Народ собрался весьма необычный. Присутствующих мало волновали свежие сплетни и мелкие столичные интриги. Судачили больше о последних новинках русской и европейской литературы. Ещё обсуждали какую-то театральную постановку. В общем, публика приятная, но говорящая со мной на разных языках. Так и есть, ведь многие господа предпочитали изъясняться на французском, к которым у меня пока неважно. Вот немецкий язык мне удалось освоить быстро, что немудрено. Во-первых, в раннем детстве именно на нём со мной разговаривали родители и один из надзирателей. Во-вторых, мы взяли за правило часть времени беседовать по-немецки с семьёй. Получалось забавно, а Антон Ульрих часто нас поправлял. Здесь же чувствуется уклон во французскую культуру.
Меня это сильно смущало, ведь мы собрались обсуждать русские сказки. Само собрание происходило излишне неторопливо и скучно. Благо, что обошлось без обеда. В противном случае оно могло затянуться до утра. А дон Алонсо весьма ревностно относится к нашим занятиям. И если я вернусь домой за несколько минут до обычной побудки, то всё равно придётся вставать.
Наконец, настало время сказок. Надо учитывать, что я не бродячий сказитель и требовать у меня выступление — весьма глупая затея. Щербатов осторожно обошёл этот вопрос, втянув присутствующих в обсуждение русских сказок.
Надо заметить, что собравшиеся знали немало историй и былин. Вот только они далеки от той завершённости и отточенности, сказок из будущего, которые я имел наглость присвоить себе. Когда я рассказал несколько небольших историй, у большей части публики пропал скепсис. А далее, они слушали меня внимательно и даже удивлённо. Я не мифическая птица Гамаюн, поэтому решаю остановиться на шести рассказах. Тем более что большая их часть уже записана князем.

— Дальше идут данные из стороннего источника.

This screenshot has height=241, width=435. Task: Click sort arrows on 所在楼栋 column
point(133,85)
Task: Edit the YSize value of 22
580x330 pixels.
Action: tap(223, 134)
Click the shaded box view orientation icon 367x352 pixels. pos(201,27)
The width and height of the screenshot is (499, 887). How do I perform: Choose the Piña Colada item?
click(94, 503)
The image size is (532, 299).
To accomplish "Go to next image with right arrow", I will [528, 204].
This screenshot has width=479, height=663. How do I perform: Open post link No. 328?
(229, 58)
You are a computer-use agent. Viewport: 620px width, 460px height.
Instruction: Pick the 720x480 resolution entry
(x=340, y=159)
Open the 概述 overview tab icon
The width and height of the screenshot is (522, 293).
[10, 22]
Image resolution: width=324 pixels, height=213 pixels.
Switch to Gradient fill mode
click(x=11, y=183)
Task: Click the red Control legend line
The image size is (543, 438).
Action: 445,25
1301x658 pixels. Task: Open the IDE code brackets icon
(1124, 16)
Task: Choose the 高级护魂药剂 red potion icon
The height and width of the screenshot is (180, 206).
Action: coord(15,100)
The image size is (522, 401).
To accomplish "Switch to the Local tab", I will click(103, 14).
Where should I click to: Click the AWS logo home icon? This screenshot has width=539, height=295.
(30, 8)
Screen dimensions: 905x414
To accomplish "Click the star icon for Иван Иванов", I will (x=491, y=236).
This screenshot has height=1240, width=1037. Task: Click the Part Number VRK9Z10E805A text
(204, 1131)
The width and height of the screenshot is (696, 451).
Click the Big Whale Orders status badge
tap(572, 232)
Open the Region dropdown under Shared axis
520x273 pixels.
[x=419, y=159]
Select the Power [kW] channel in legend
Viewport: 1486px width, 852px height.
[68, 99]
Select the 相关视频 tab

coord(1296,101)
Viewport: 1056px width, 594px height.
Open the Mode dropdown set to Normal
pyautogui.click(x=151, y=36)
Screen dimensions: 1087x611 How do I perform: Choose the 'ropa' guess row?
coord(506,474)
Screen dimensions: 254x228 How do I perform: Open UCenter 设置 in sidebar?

— Очень необычно звучит. Язык явно новый, на который изрядно повлиял Ломоносов, — вынес свой вердикт Сумароков, которому первому предоставили слово, — Насколько я понял, Михаил Михайлович записал гораздо больше историй? Значит, мне необходимо ознакомиться со всеми сказками.
Забавно, что поэт в разговоре смотрел на Тредиаковского. Щербатов накануне собрания сообщил мне, что в литературном обществе ведётся непримиримая борьба между Ломоносовым, Сумароковым и Тредиаковским. Её суть заключалась в определении правил русского стихотворства. Не знаю, кто победил в этой битве. Но Александр Петрович иронично посматривал на Василия Кирилловича. Последний же не скрывал своего отношения, презрительно фыркая на слова оппонента. Будь здесь Ломоносов, то мог заехать в глаз обоим коллегам. Думаю, Щербатов шутил, когда описывал нрав и поведение поморского гения.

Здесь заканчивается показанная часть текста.